【R18】 Begin Again【安室透/降谷零】
第51章 優しい彗星
成田空港 第2ターミナル
「18:00発 JAL058便 ニューヨーク行きをご利用のお客様は、保安検査場へお進みください」
そんなアナウンスが流れるのを聞いたわたしは、トランクを持って座っていたソファーから立ち上がった。
いよいよ、このゲートを潜ったらもう後戻りできない。
さよなら。零…
心の中でそう呟いた時
「リラ!!!」
後ろからわたしを呼ぶ大好きな声がした。
誰が呼んだのかは、声を聞いただけですぐにわかる。
それと同時にわたしの目に涙が溜まっていく。
恐る恐る、後ろを振り返ると息を切らした零がそこに立っていた。
「零…」
周りにたくさん人がいるのに、なぜかその人たちは全員モノクロに見えて、わたしと零だけに色が付いているみたいだ。

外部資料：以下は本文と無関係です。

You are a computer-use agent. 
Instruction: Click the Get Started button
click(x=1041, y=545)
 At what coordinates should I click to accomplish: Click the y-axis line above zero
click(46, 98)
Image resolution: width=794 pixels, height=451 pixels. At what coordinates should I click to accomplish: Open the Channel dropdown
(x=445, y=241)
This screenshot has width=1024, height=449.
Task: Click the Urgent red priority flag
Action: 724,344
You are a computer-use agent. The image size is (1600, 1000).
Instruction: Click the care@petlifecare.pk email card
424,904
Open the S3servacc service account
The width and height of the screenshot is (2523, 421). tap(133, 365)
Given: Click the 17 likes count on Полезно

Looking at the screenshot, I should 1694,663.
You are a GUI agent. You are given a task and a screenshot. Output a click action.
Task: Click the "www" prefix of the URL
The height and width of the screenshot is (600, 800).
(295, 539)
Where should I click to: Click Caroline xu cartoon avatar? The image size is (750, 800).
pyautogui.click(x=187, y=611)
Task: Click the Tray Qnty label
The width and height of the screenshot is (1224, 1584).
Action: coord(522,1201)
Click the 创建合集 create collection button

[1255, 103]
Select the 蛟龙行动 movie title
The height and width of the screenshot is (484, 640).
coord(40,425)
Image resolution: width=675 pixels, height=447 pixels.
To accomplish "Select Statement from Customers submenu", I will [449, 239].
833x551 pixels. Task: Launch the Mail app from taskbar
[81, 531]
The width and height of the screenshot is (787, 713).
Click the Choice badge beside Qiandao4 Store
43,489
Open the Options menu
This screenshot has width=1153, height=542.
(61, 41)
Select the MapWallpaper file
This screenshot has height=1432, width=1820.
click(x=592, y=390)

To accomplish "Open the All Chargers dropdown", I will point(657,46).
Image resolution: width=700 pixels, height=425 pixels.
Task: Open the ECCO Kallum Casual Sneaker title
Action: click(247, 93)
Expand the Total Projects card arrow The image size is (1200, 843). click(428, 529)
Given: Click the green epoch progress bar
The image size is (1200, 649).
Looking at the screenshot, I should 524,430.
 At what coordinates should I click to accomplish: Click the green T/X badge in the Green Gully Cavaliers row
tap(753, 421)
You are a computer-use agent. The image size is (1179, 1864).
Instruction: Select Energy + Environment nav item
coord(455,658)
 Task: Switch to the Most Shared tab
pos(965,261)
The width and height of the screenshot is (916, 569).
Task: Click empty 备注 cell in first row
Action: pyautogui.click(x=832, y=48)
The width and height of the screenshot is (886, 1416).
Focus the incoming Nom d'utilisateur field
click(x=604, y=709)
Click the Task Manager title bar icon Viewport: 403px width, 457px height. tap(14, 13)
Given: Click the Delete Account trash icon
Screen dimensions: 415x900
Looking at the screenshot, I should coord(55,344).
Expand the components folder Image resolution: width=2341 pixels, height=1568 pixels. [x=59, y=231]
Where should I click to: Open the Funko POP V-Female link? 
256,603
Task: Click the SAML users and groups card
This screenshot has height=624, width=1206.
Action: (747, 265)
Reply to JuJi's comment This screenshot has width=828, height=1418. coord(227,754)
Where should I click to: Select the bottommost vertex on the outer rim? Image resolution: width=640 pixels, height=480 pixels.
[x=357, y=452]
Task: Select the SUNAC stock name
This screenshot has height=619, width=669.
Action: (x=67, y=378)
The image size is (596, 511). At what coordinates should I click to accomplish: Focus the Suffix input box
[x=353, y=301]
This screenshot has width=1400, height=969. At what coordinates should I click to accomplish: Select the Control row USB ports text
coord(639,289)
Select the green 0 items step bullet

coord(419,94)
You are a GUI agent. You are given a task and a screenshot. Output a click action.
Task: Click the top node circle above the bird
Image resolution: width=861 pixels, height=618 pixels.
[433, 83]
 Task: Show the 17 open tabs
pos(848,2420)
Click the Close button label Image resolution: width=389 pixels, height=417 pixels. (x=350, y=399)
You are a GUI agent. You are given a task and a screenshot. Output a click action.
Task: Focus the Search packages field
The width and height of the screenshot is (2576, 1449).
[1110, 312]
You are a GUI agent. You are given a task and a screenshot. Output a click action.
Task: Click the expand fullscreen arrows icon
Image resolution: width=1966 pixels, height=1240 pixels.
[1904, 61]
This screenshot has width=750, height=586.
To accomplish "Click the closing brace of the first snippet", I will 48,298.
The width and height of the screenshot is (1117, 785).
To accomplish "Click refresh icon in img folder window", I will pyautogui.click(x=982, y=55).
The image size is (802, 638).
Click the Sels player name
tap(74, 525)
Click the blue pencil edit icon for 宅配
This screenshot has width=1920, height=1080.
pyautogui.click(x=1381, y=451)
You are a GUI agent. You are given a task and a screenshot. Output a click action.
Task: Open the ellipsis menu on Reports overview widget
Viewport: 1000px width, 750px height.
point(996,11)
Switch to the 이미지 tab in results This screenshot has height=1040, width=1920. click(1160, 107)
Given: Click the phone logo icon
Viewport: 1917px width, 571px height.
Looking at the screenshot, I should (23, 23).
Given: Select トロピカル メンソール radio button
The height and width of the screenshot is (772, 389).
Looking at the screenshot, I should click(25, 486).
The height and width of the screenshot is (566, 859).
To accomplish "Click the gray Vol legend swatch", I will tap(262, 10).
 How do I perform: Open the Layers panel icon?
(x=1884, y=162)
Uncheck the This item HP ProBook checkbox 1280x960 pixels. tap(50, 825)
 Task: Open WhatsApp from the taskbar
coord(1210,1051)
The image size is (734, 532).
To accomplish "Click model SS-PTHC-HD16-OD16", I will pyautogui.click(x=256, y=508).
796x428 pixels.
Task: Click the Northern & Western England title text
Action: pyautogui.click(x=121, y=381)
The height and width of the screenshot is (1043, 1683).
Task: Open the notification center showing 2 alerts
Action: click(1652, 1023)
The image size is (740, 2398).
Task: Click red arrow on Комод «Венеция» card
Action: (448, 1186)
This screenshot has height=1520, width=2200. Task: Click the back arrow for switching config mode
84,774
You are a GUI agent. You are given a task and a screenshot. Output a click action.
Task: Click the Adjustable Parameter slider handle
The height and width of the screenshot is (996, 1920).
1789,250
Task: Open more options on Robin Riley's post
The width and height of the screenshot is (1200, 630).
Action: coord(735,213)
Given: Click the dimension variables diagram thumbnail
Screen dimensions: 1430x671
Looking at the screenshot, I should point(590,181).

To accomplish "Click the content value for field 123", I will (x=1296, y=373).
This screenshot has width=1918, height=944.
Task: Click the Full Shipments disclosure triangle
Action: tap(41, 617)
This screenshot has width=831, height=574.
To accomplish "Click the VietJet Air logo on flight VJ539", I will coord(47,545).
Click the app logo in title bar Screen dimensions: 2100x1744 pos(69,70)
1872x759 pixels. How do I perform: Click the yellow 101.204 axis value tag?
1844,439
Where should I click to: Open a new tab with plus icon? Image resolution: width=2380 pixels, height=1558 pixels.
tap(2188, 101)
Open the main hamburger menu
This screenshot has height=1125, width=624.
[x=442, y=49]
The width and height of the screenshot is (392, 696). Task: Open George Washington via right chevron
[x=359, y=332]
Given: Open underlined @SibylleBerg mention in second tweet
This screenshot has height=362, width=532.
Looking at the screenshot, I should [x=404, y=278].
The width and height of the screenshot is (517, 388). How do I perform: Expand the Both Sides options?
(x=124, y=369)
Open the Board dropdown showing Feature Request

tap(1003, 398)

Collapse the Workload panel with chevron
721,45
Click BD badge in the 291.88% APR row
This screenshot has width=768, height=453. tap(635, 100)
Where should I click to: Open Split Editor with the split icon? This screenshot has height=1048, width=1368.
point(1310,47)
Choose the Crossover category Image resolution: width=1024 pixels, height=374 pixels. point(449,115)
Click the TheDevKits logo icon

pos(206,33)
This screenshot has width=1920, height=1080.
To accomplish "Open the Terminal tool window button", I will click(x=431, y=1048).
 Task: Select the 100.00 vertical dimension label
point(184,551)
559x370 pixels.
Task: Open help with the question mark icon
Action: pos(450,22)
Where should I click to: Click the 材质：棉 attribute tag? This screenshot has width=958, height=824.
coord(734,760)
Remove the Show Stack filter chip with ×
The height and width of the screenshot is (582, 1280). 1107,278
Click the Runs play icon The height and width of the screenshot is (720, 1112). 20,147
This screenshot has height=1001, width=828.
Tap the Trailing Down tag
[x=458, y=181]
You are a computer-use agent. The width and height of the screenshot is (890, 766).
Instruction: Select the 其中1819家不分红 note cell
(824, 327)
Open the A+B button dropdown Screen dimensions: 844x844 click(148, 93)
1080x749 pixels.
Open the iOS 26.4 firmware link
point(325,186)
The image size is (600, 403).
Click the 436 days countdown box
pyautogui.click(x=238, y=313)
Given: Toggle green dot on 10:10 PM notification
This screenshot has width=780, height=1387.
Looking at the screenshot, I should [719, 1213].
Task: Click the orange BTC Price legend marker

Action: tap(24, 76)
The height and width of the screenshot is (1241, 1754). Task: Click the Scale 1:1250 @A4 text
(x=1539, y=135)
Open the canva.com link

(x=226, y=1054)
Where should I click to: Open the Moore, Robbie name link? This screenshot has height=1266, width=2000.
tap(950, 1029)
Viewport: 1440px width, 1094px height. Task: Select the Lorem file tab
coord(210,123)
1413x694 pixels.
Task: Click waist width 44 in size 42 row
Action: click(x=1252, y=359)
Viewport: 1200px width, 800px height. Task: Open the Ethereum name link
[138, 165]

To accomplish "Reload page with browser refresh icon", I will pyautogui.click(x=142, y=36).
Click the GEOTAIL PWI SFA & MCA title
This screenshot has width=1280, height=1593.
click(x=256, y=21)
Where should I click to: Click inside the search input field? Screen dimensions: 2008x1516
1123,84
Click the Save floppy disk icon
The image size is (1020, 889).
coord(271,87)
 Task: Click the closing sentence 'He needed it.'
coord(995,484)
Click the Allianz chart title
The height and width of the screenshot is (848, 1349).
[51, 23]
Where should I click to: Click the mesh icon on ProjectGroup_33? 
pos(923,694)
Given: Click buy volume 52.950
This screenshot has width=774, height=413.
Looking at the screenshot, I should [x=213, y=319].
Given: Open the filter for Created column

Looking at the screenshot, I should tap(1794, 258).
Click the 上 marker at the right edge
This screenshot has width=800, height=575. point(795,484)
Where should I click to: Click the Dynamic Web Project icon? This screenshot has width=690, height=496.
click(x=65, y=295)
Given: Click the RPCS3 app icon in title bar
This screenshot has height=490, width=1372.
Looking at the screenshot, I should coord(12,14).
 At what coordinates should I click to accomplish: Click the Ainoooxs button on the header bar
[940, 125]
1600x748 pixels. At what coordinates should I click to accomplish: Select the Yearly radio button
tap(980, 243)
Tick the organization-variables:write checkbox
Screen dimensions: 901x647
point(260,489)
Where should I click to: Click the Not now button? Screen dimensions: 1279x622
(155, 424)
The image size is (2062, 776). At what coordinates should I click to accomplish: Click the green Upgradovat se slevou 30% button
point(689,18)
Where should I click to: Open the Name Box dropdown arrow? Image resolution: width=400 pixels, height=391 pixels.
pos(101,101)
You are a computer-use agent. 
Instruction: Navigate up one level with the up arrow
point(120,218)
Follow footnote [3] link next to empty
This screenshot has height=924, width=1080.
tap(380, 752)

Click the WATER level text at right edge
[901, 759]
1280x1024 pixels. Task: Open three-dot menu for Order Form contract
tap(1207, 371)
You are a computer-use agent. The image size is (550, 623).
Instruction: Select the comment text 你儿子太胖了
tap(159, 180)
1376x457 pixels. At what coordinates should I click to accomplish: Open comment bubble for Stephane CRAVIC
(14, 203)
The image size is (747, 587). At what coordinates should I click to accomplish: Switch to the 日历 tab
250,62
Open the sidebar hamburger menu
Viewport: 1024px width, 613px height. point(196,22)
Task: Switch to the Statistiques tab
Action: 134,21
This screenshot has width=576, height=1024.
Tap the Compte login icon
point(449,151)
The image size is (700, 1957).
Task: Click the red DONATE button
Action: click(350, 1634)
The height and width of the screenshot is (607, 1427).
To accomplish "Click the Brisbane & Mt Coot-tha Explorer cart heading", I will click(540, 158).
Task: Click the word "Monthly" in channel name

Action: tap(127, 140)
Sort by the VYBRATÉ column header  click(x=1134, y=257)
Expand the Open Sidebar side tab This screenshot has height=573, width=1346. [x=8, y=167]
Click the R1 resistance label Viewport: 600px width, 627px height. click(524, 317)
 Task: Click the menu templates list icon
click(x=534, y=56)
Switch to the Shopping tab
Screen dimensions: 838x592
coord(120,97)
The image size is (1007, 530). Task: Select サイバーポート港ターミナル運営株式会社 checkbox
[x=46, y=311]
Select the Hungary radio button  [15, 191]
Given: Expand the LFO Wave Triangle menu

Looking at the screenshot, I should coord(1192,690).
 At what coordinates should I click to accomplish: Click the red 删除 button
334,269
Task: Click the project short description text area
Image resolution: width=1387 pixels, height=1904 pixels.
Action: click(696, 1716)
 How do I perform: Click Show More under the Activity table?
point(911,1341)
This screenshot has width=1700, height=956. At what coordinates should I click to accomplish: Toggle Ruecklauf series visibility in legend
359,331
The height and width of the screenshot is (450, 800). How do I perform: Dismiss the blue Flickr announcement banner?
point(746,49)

零ははあはあと上がる息を整えた後、わたしを真っ直ぐに見て笑った。
「頑張れ。リラなら、絶対に夢を叶えられる。」
「零…」
「頑張れ!」
そのまま、零に抱きついていくこともできた。
やっぱりアメリカに渡るのはやめる。そう言って、零に縋ることもできた。
だけど、わたしは頑張れと叫んでくれた零に、涙でぐしゃぐしゃになった顔で、笑った。
わたしの笑ってる顔が好きだと言ってくれたから、わたしの笑顔を覚えておいてほしい。
「行ってきます」
それだけ言うと、わたしはまた背中を向けて振り切るように保安検査場へ走った。
込み上げてくるのは、ありがとう。
そして、愛してる。
それしかなかった。
それから1時間後、わたしは、零の愛するこの国を飛び立った。
自分の夢を叶えるために。
零とまた、いつかどこかで会えることを切に願いながら。